Zholia Alemi, of Burnley, worked across the UK after forging a degree certificate from the University of Auckland in New Zealand.

The 62-year-old denied 20 offences including forgery but was jailed for seven years after being convicted by jury at Manchester Crown Court in 2023.

A Crown Prosecution Service (CPS) spokesman said she had been ordered by a judge to pay back £406,624 in compensation to the NHS or face two-and-a-half more years in prison after she "cheated the public purse".

Alemi was born in Iran but in the early 1990s was in Auckland, where she failed to complete the bachelor of medicine, bachelor of surgery degree required to practise as a doctor and was refused permission to resit.

She forged a degree certificate and a letter of verification in 1995, with the word verify misspelt, the court heard.

Despite that they were both accepted as evidence by the General Medical Council (GMC) who registered her as a doctor.

The trial heard Alemi had earned more than £1.3m in wages from the NHS but the CPS said she never held the medical qualifications necessary to undertake these roles.

'Clearly false'

Adrian Foster, of the CPS, said: "We have robustly pursued the proceeds of crime with NHS Counter Fraud Authority and have identified all the assets that she has available to pay her order.

He said: "Alemi had little regard for patient welfare. She used forged New Zealand medical qualifications to obtain employment as an NHS psychiatrist for 20 years.

"In doing so, she must have treated hundreds of patients when she was unqualified to do so, potentially putting those patients at risk."

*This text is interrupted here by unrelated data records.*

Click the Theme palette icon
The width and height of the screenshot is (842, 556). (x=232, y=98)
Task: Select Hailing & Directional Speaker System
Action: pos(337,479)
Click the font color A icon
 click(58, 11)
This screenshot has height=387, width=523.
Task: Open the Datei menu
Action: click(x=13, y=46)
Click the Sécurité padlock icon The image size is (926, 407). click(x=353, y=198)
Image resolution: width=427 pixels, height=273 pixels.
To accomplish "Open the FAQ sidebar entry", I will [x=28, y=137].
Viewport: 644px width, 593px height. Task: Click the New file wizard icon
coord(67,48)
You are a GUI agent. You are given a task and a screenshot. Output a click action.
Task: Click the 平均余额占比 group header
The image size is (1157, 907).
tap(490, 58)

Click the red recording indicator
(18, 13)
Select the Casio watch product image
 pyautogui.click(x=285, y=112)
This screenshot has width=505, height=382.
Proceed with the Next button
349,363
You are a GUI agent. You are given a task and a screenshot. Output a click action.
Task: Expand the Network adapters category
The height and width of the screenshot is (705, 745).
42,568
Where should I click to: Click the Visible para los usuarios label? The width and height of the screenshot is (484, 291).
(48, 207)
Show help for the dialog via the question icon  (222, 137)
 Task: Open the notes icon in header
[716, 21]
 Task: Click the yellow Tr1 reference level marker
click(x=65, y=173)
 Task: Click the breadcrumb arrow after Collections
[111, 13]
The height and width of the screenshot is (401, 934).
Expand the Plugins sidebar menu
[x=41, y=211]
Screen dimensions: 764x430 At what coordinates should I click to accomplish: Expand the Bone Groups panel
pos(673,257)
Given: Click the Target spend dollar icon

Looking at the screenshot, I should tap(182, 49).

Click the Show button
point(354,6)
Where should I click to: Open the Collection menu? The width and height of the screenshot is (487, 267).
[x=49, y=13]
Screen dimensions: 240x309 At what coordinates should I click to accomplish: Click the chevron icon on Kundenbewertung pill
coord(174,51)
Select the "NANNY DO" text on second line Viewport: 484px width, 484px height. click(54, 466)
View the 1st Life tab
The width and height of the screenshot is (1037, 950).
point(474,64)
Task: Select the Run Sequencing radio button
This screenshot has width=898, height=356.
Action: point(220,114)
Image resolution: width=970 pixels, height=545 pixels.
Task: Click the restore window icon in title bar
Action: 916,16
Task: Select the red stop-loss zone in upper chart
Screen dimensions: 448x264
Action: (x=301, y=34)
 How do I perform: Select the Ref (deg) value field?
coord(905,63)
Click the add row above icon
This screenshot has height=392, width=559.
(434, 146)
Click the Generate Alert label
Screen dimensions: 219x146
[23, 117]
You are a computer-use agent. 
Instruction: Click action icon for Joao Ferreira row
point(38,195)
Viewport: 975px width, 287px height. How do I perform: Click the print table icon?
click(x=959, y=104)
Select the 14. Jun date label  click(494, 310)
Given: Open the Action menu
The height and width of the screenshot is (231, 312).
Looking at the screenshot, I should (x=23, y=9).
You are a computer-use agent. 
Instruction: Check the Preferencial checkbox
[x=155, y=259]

At the sentencing hearing, Judge Hilary Manley called for an inquiry into how the GMC registered her as a doctor when the documents she submitted were "clearly false".

The court was also told Alemi, who previously lived in High Harrington, Cumbria, had been jailed for five years after being convicted of three fraud offences in 2018.

Those offences related to the forging of the will of an 84-year-old, which would have seen her inherit the woman's Keswick bungalow and £300,000.

Following Alemi's 2018 conviction, the GMC apologised for its "inadequate" checks in the 1990s and began an urgent check of about 3,000 foreign doctors working in the UK.